In 2025, Beutner filed a lawsuit against LAUSD for allegedly misusing millions of dollars meant to be used for arts education.

=== Newspaper ownership ===
In March 2013, a group led by Beutner and Eli Broad announced their intent to purchase the Los Angeles Times from its parent Tribune Publishing. They were unsuccessful.

In 2014, Beutner took over as publisher and CEO of the Los Angeles Times when Eddy Hartenstein left to become the non-executive chairman of the board of Tribune Publishing. When Tribune Publishing acquired the San Diego Union-Tribune in 2015, Beutner was named its CEO and publisher, as well as CEO of the newly formed California News Group.

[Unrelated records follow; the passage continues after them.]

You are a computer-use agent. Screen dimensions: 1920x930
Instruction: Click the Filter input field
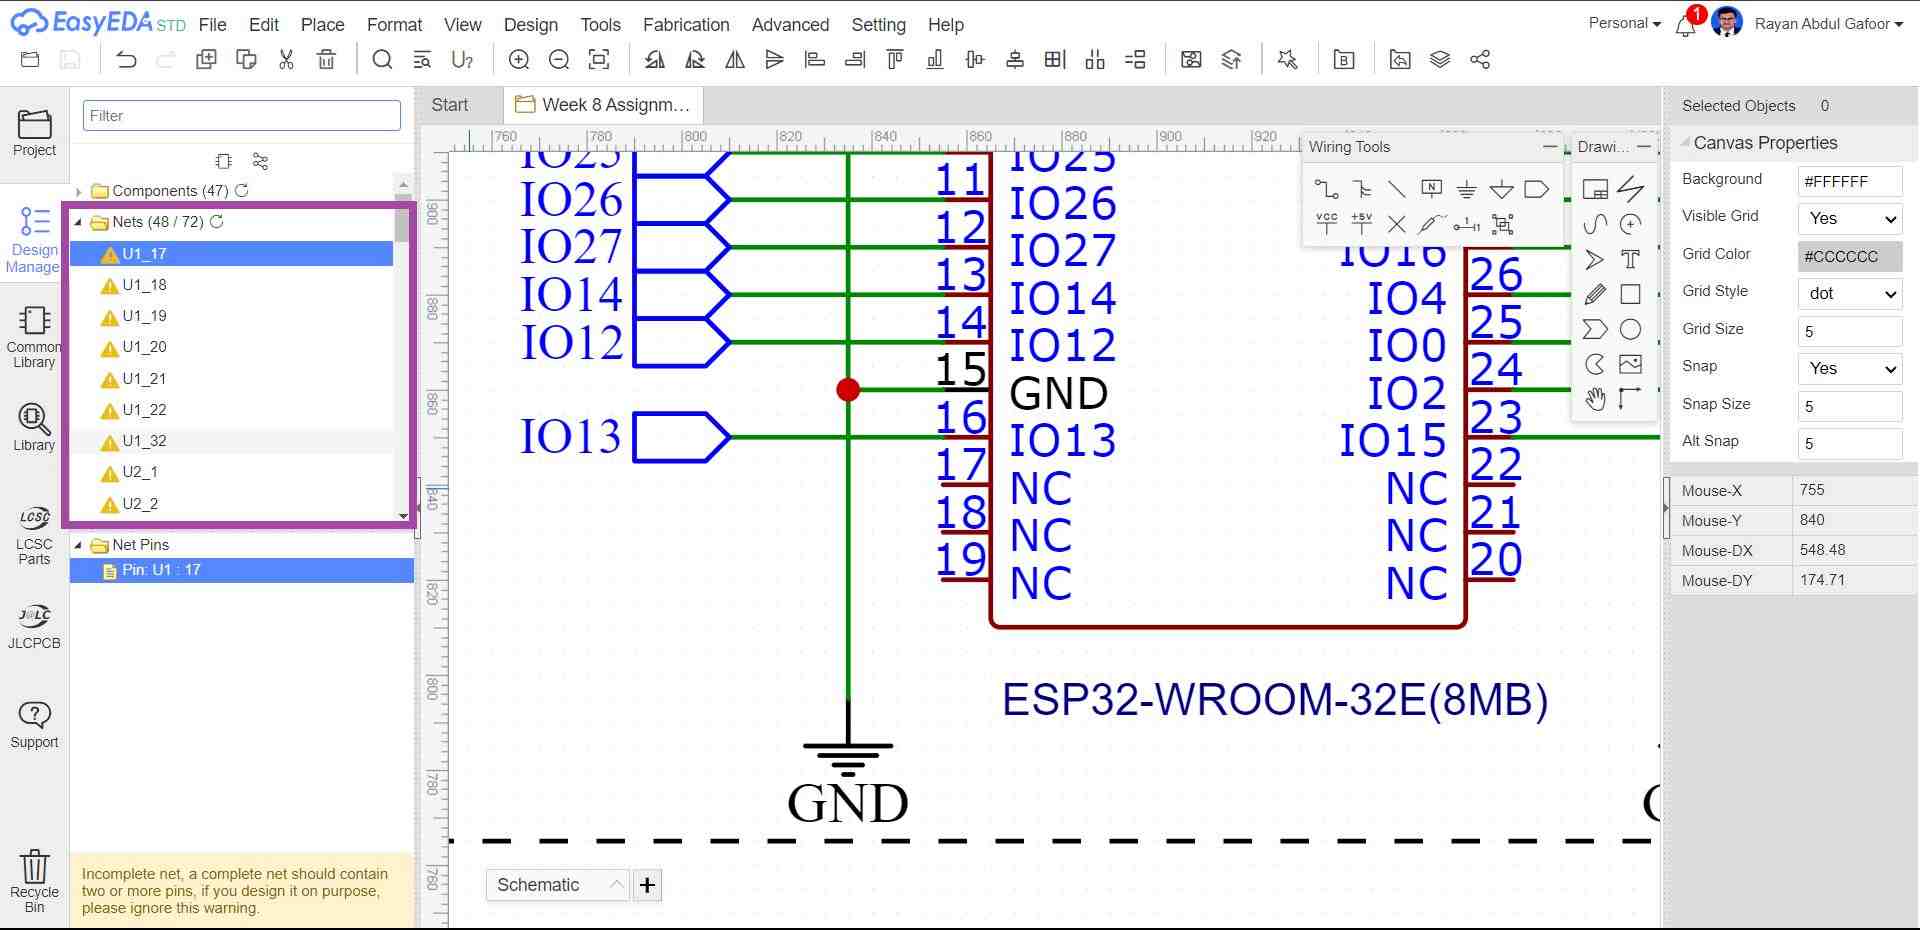(241, 116)
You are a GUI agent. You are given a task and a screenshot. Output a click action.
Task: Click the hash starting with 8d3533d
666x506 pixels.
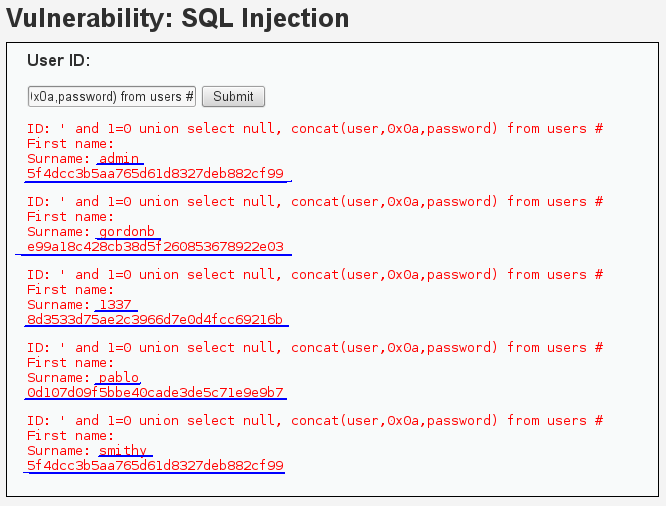(155, 319)
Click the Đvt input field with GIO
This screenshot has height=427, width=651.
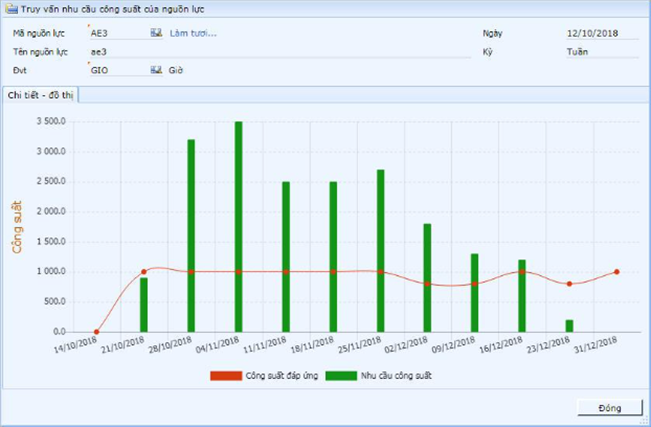tap(117, 70)
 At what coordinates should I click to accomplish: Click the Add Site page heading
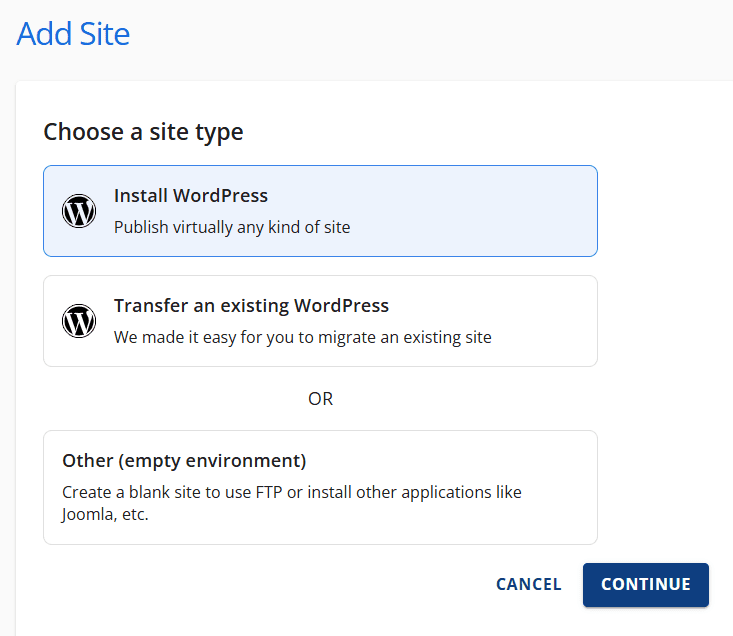(73, 34)
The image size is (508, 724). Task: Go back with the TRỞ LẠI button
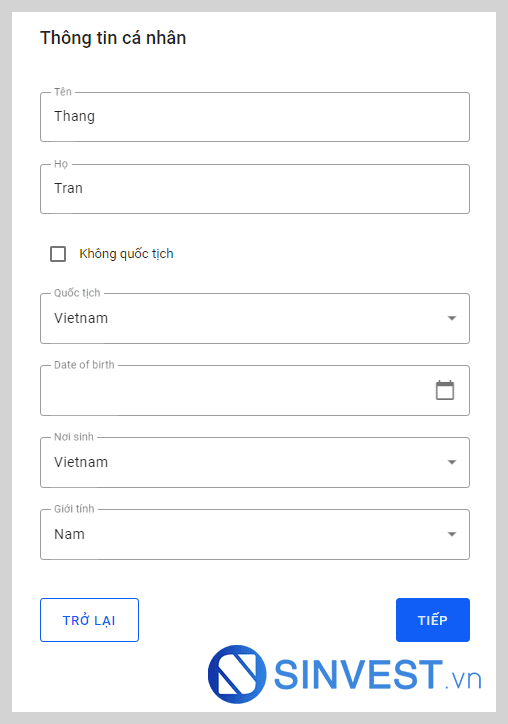[x=89, y=620]
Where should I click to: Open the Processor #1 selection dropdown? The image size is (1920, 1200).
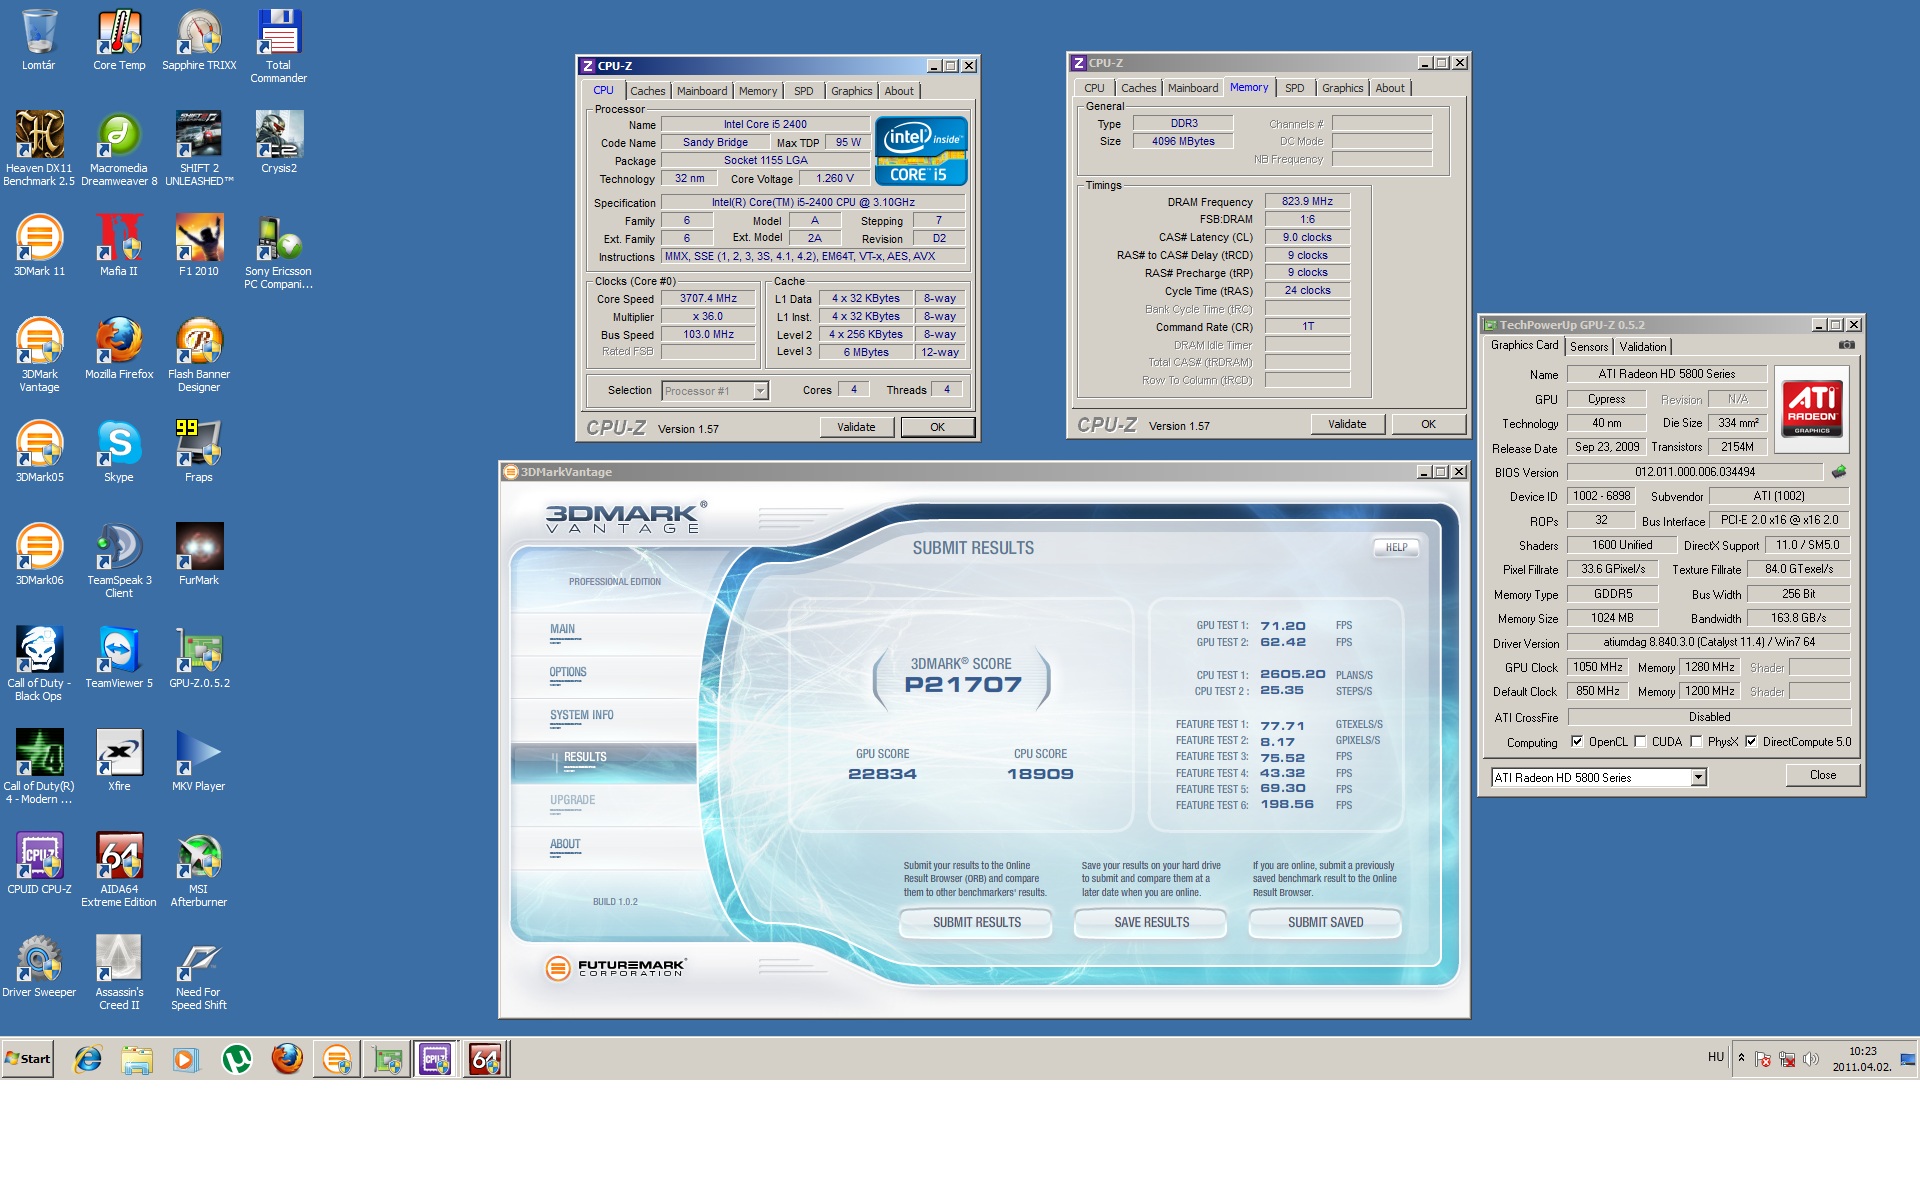[760, 391]
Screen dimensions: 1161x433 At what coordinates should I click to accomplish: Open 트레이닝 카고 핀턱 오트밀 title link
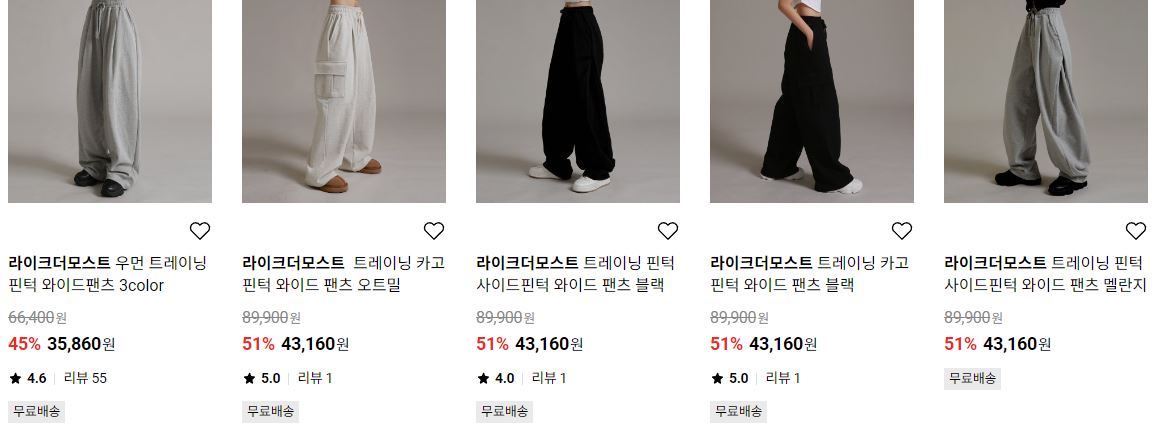click(344, 274)
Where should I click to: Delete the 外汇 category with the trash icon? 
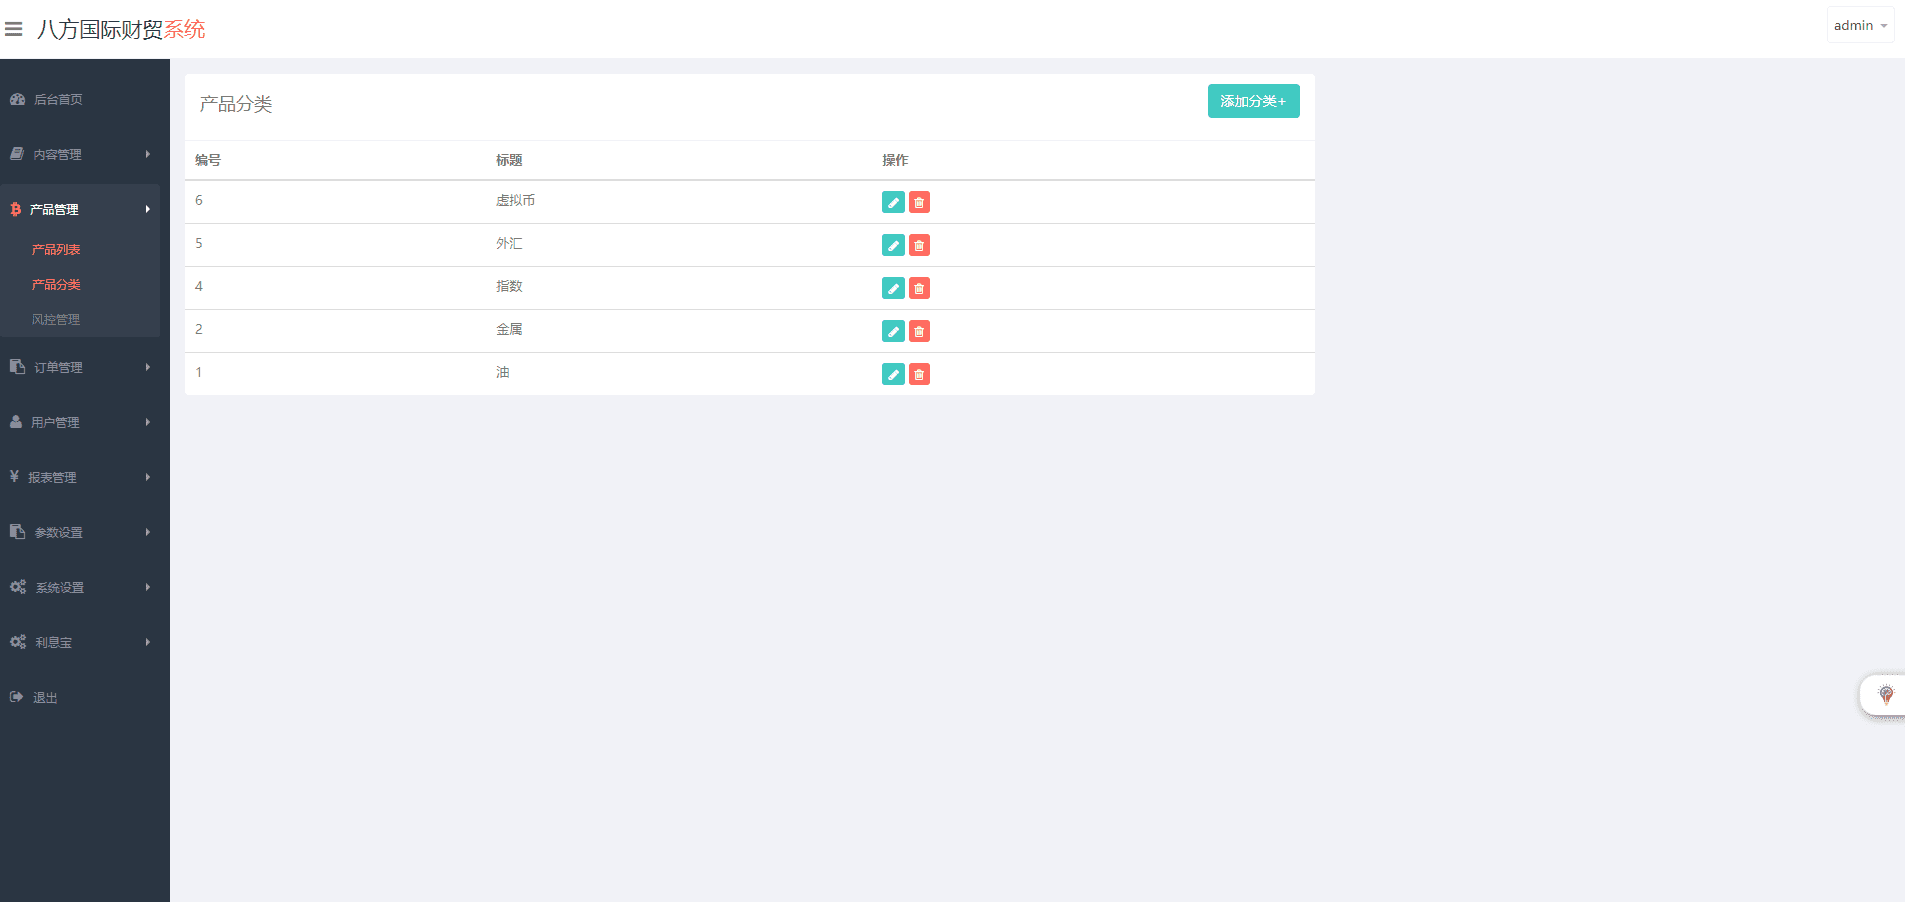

He was fired as publisher and chief executive officer of the Los Angeles Times on September 8, 2015. He wrote on Facebook that the dismissal was not voluntary: "I am not departing by choice, nor is this some 'mutual agreement' on my part and Tribune Publishing". Beutner's firing was protested by a number of prominent community leaders.

=== Vision to Learn ===

Beutner founded the nonprofit organization Vision to Learn in 2012 in order to provide free optometry services to children in low-income communities.” In 2022 New York Times columnist Nicholas Kristof profiled Vision to Learn in his annual holiday gift guide, writing that “Vision to Learn’s model addresses real-world problems.”

=== 2026 mayoral campaign ===
In October 2025, Beutner announced his candidacy in the 2026 Los Angeles mayoral election. He dropped out of the race in February 2026 following the death of his daughter.